What is your experience with bacteria identification by MATDITOF versus 16s rRNA? Which one is more reliable or maybe both methods give good, clear results?
Hello, If you have good database the MALDI-TOF is better as tool for detection of bacteria by protein profiling teqiue which gives you more valuable info about bacteria and their content than PCR, both methods are reliable, but if your aim only idnetification of bacteria the PCR method is chiper.
The answer of this question might be not clear, since it is highly variable in terms of users.
What do you actually mean by MALDI-TOF? Identification of metabolite profile by MALDI-TOF or MALDI-TOF sequencing?
Both method can differ in information and the result. Moreover, there must be good database for both approches. In absence of a good database, neither would be good.
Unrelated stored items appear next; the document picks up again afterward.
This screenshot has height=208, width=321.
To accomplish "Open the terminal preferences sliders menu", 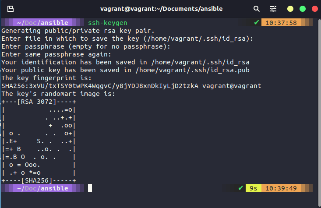I will click(x=273, y=9).
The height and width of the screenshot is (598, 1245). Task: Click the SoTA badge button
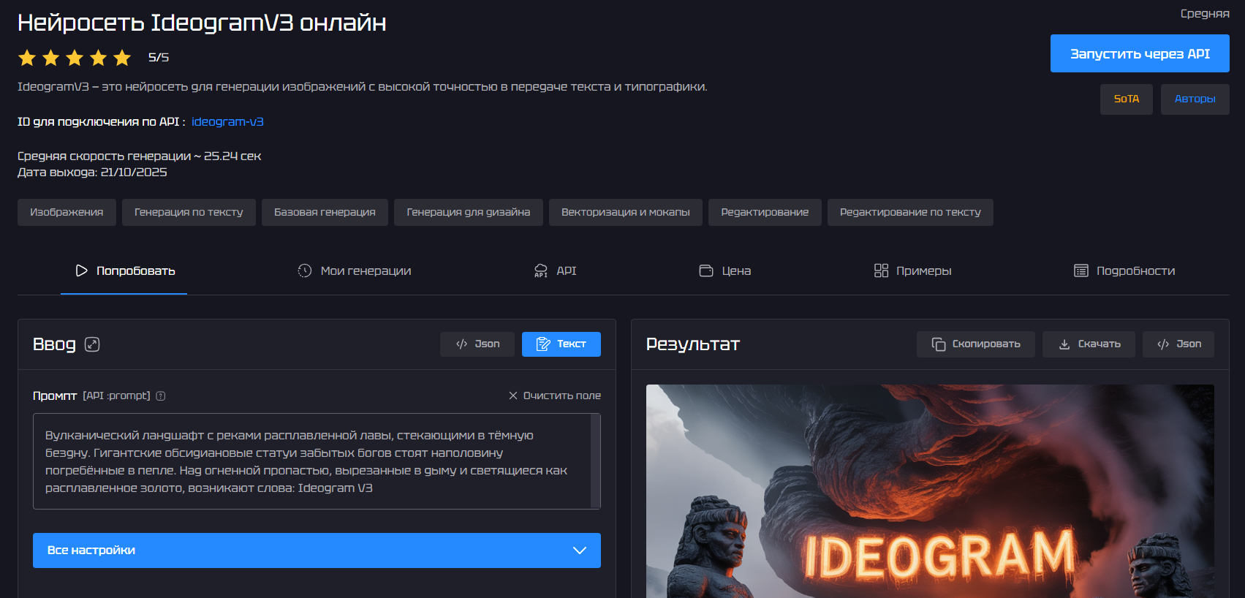tap(1126, 99)
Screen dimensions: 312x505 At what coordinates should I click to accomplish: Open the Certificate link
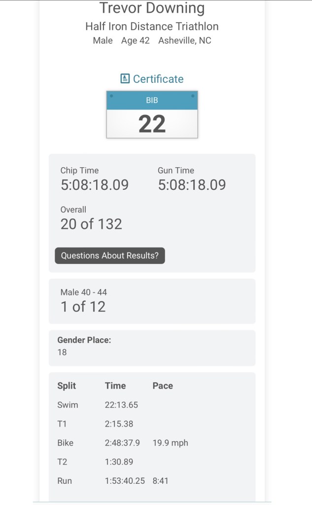(x=158, y=79)
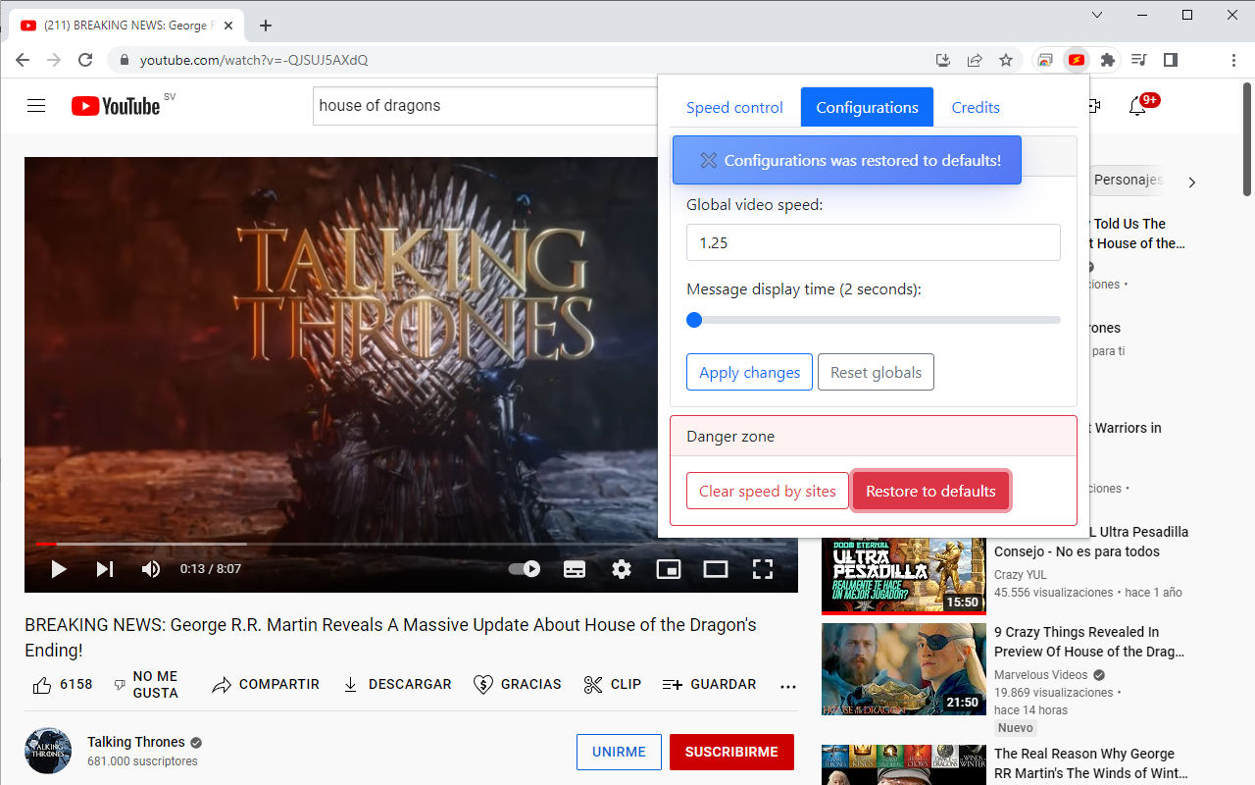Switch to theater mode
Viewport: 1255px width, 785px height.
(716, 569)
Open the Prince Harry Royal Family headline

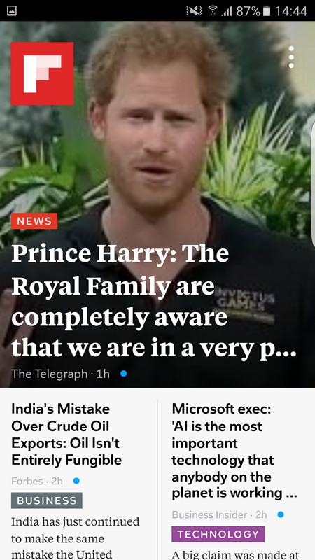(154, 302)
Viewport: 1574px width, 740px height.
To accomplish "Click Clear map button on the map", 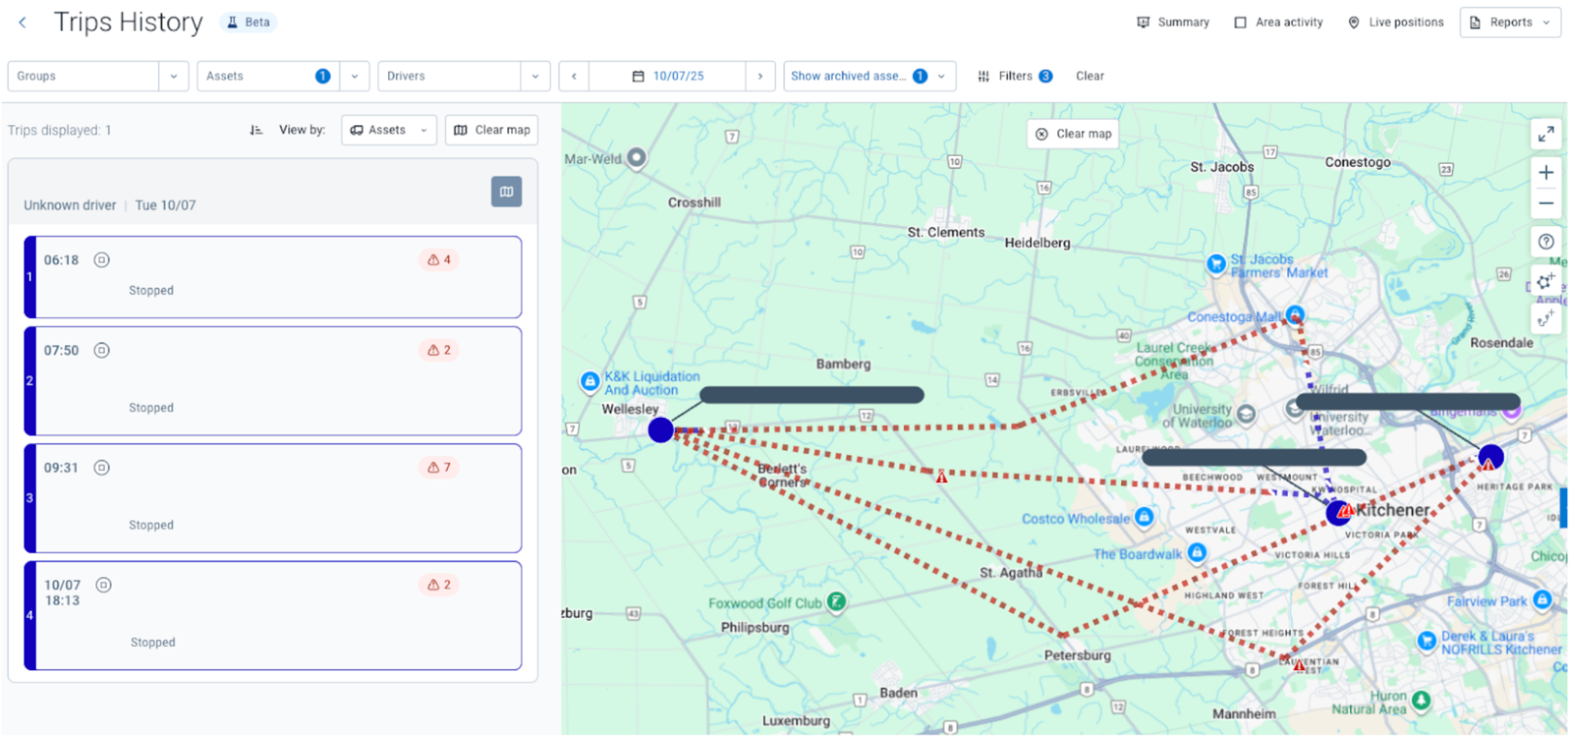I will pyautogui.click(x=1073, y=134).
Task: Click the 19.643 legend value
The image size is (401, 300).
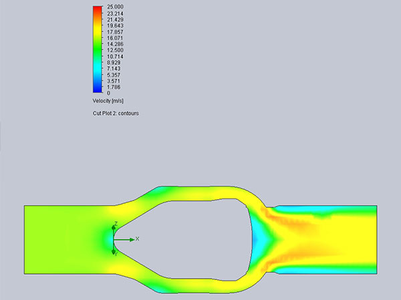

2. What do you mean by reliability? On what level?
MALDI can give accurate results on several taxonomic levels but 16S rDNA sequencing (NGS) have its own limitations and one can not always resolve below genus level. Also, due to the limilations in reference databases, some higher taxa are also can not be identified.
3. Choice of method is highly dependent of several factors like cost, through-put, availability of resources etc. There are several method which can serve the purpose of strain level identification, still 16S sequencing is the most popular, due to some obvious reasons. So, users need to decide what suits best in their frame-work.
Hello, If you have good database the MALDI-TOF is better as tool for detection of bacteria by protein profiling teqiue which gives you more valuable info about bacteria and their content than PCR, both methods are reliable, but if your aim only idnetification of bacteria the PCR method is chiper.